И он, вытащив из кармана, протягивает Цыганову пару новеньких красноармейских погон.
— Так это ж красноармейские. Полоски нет.
— А вы на них звездочки прицепите и носите, а полоски я вам прочертить могу.
К Цыганову подползает Петренко.
— Принес? — не отрывая глаз от бинокля, спрашивает Цыганов и, не поворачиваясь, берет из рук Петренко снайперскую винтовку.
Отложив в сторону бинокль, он широко, чтоб было удобнее, раскидывает ноги и, прочно вдавив в землю локти, ловит в телескопический прицел тот угол развалин сарая, где прячется замеченный им немец. Теперь остается только ждать. В развалинах не заметно никакого движения.
Цыганов терпеливо ждет, весь сосредоточившись на одной мысли о предстоящем выстреле. Дождь продолжает накрапывать, капли падают за воротник шинели, и Цыганов, не отрывая рук от винтовки, вертит головой. Наконец показывается голова немца. Цыганов нажимает спуск. Короткий стук выстрела — и голова немца там, в развалинах, исчезает. Хотя в этом нельзя убедиться сейчас, а потом, когда будет взято село, уже и не до того будет, но Цыганов определенно чувствует, что он попал.
Жалость к людям всегда жила в Цыганове, от природы добром человеке. Несмотря на привычку, он, не показывая этого внешне, до сих пор внутренне вздрагивает, видя наших убитых бойцов, и какая-то частица воспитанного с детства ужаса перед смертью оживает в нем. Но в каком бы жалком и растерзанном виде ни представали его глазам немецкие мертвецы, он вполне и непритворно равнодушен к их смерти, они не вызывают у него другого чувства, кроме подсознательного желания посчитать, сколько их.
Цыганов, устало вздохнув, говорит вслух:
— И когда же они кончатся?
— Кто? — спрашивает Петренко.
— Немцы. Ты сиди тут, а я пойду, всех обойду и вернусь.
Взяв автомат, Цыганов выходит из хаты и, то перебегая, то переползая, по очереди заглядывает ко всем своим автоматчикам. Немецкие мины продолжают рваться по всему берегу, и сейчас, когда он не лежит за стенкой, а передвигается по открытому мосту, поющий их свист становится не то что страшнее, а как-то заметнее.

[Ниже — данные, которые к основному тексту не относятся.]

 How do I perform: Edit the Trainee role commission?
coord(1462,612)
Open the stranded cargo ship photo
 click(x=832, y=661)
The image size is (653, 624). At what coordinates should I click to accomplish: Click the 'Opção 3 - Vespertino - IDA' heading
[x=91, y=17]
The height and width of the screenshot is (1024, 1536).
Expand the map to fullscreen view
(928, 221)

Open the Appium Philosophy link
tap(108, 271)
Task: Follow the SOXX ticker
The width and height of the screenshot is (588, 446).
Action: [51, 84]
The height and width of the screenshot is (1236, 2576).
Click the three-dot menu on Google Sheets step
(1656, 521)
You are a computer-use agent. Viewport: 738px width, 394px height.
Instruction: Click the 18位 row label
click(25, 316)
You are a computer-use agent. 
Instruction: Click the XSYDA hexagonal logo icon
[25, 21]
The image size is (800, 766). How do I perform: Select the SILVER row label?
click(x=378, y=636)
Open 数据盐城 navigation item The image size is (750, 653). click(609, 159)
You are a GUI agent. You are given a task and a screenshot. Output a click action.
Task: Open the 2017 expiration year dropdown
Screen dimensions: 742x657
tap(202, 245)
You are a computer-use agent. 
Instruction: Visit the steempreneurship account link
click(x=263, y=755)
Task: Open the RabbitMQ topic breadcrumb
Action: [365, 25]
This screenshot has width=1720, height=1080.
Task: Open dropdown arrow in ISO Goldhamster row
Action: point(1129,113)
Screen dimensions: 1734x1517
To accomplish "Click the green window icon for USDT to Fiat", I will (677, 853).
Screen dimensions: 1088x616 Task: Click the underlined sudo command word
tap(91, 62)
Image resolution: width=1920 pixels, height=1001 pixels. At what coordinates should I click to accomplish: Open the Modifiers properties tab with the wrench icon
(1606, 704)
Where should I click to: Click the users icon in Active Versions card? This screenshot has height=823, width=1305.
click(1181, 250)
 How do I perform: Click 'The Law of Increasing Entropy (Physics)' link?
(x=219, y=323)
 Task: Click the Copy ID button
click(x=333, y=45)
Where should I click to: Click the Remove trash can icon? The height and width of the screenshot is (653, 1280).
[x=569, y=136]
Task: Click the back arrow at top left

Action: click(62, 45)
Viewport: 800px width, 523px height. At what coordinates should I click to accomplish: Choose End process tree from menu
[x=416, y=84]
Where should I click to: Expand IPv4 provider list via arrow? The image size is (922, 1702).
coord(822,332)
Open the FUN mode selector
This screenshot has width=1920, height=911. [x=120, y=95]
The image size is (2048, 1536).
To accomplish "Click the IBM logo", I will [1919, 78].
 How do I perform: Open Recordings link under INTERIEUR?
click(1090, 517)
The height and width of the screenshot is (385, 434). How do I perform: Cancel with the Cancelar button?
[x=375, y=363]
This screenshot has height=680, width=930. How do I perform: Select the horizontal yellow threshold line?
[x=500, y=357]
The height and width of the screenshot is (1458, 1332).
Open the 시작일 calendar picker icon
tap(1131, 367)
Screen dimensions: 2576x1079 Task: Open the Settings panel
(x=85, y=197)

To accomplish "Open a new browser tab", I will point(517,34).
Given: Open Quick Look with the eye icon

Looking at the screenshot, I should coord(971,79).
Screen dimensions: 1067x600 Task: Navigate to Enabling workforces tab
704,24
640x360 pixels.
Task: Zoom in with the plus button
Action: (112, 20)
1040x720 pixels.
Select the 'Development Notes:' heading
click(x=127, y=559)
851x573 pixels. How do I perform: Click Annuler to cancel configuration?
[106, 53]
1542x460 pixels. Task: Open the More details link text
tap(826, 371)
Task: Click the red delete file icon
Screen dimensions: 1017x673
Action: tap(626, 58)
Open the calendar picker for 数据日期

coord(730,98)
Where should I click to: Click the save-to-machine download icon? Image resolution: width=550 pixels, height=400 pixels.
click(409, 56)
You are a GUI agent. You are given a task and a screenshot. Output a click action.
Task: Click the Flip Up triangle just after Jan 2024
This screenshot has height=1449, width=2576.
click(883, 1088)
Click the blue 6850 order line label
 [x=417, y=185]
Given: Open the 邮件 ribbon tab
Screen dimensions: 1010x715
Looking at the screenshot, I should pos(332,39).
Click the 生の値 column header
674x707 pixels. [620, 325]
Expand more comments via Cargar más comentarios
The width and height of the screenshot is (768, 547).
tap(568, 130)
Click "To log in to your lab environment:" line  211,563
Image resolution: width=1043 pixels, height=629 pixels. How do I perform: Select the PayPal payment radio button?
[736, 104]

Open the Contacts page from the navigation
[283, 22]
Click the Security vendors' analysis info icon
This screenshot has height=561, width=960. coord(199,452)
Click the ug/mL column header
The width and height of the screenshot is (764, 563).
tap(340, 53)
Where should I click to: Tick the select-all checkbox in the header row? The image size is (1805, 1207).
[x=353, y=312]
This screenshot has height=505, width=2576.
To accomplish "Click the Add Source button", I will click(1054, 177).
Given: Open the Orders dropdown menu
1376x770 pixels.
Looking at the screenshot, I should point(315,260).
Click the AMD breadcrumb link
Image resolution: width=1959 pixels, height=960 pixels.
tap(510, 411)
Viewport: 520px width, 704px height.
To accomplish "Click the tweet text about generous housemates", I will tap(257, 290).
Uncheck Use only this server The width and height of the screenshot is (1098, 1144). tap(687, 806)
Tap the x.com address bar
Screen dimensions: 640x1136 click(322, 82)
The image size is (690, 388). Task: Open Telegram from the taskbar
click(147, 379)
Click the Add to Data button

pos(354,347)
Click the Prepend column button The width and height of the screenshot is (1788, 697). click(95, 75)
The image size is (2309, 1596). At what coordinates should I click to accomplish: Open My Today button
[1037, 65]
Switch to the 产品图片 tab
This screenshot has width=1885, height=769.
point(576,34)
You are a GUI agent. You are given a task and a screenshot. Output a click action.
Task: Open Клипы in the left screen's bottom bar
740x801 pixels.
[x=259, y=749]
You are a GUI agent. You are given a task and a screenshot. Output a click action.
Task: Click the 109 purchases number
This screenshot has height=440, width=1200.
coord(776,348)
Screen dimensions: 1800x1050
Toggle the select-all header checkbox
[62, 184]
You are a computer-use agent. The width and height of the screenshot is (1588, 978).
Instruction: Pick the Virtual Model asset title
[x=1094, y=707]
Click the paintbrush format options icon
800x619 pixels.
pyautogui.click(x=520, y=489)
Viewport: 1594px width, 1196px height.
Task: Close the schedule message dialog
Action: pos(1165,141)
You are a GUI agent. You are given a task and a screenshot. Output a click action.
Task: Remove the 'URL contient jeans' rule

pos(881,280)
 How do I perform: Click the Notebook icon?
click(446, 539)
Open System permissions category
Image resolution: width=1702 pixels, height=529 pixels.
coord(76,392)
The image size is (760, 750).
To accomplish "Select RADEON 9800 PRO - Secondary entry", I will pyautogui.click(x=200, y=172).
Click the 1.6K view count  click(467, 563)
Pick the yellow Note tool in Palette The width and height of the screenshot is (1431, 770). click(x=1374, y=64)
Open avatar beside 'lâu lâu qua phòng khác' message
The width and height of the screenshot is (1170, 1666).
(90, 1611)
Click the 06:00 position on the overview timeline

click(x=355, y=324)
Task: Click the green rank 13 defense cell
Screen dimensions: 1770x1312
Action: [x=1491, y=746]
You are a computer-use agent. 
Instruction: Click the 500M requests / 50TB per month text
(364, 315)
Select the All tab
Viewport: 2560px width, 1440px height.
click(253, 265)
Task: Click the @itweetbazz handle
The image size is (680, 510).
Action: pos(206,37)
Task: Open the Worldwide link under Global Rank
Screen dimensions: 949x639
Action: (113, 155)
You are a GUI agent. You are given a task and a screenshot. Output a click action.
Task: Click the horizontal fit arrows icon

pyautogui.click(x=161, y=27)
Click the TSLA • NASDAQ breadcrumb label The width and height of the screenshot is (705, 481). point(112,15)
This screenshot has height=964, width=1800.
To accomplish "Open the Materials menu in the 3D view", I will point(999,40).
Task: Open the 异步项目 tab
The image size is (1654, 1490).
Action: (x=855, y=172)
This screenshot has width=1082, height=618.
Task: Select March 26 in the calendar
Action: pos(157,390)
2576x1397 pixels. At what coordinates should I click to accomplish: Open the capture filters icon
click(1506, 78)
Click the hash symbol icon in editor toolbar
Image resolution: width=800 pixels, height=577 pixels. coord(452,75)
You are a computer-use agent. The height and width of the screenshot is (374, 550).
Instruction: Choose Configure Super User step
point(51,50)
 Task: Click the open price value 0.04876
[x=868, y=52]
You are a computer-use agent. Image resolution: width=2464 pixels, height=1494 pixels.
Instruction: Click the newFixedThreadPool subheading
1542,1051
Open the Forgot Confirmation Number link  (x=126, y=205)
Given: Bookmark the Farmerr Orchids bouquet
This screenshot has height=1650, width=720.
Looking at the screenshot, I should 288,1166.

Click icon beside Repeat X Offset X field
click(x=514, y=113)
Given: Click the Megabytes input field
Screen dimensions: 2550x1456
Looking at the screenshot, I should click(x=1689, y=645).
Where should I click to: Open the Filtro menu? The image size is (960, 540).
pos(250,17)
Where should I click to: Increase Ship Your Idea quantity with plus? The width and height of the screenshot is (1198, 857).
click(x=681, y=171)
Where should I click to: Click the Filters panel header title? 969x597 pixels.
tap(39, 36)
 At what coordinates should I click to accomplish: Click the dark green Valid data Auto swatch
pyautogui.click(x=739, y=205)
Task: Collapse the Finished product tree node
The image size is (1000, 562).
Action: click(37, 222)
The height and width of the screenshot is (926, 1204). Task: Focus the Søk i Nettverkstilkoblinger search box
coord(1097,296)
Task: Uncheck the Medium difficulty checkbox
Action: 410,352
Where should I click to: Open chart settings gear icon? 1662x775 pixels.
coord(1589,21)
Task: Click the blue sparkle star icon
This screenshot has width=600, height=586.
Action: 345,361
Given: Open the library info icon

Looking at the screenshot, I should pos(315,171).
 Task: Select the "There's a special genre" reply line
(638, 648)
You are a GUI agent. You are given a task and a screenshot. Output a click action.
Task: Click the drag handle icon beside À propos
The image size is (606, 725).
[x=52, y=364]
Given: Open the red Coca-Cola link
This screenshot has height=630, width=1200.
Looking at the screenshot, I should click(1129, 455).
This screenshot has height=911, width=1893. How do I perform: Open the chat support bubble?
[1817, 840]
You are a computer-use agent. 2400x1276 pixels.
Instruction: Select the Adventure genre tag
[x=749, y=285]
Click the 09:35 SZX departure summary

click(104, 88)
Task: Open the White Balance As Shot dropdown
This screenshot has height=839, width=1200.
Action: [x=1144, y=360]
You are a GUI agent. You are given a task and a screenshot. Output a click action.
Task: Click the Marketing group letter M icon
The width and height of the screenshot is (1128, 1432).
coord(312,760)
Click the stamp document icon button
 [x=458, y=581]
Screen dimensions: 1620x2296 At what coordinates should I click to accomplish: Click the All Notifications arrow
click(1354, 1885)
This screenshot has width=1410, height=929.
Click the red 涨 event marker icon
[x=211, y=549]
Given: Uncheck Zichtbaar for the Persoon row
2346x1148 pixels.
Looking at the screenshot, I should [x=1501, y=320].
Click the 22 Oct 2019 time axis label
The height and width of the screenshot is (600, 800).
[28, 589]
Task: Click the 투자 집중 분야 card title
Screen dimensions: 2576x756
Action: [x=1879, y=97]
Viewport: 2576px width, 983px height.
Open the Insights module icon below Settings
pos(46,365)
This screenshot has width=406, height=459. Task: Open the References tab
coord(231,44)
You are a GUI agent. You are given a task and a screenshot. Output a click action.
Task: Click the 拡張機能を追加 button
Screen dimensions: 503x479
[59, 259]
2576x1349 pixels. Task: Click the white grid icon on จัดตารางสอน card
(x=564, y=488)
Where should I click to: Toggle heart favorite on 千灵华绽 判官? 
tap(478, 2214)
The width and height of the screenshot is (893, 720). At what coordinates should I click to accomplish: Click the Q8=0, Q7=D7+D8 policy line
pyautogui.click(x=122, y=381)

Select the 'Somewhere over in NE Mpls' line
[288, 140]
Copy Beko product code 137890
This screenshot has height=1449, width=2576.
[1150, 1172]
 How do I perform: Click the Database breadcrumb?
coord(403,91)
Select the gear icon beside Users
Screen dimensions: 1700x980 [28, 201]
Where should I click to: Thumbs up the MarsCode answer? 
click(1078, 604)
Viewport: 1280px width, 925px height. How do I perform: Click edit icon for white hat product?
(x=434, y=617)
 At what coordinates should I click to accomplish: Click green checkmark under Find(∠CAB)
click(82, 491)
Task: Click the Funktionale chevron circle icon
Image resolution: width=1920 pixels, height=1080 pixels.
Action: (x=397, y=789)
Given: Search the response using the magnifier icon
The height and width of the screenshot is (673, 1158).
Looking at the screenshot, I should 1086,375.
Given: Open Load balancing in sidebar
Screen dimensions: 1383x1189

Цыганов переползает от одного автоматчика к другому и в последний раз рукой показывает каждому те переходы через низину и ручей, которые он давно приглядел для атаки.
— А колы прямо, товарищ лейтенант, — спрашивает верный себе ленивый Жмаченко, — зачем идти наискоски, когда можно махнуть прямо?
— Дурья твоя голова, — говорит ему Цыганов. — Тут же берег отлогий, а там, вот видишь, гребешок, там, как на берег выскочил — сразу и мертвое пространство. Он тебя из-за гребешка достичь не сможет огнем.
— А колы прямо, так швидче, — внимательно выслушав Цыганова, говорит Жмаченко.
— В общем, все, — рассердившись и уже официально, на «вы», говорит Цыганов. — Делайте, товарищ Жмаченко, как вам приказано, и все. А вот, когда село возьмем, будете кашу кушать, тогда ее ложкой из котелка, як вам швидче, так и загребайте.
Цыганов заходит к Коняге. Тот лежит, укрывшись за земляной насыпью, насыпанной над глубоким погребом, подвернув ноги и положив рядом с собой автомат.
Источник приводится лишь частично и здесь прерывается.